> [AIM OF THE TASK]:
For each line below, check whether "agent" is present. Report how many lines have it, nothing else.

> [Collected data]:

=====

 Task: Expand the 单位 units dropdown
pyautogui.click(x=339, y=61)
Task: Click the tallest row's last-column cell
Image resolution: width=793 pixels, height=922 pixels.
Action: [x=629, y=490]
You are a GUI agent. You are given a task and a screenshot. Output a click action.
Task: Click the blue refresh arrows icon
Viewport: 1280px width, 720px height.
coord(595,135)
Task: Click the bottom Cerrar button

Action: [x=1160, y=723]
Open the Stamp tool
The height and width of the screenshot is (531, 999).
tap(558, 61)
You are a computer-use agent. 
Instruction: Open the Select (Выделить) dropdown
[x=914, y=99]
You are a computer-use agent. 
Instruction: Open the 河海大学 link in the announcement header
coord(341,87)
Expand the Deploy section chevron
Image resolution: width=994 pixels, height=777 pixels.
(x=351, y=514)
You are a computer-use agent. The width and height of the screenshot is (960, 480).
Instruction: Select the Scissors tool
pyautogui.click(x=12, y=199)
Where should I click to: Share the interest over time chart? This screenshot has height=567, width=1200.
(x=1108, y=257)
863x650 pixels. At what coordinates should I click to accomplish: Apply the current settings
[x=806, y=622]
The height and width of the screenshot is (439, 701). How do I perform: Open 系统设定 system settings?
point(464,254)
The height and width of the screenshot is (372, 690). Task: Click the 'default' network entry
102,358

=====

> [OUTPUT BELOW]:
4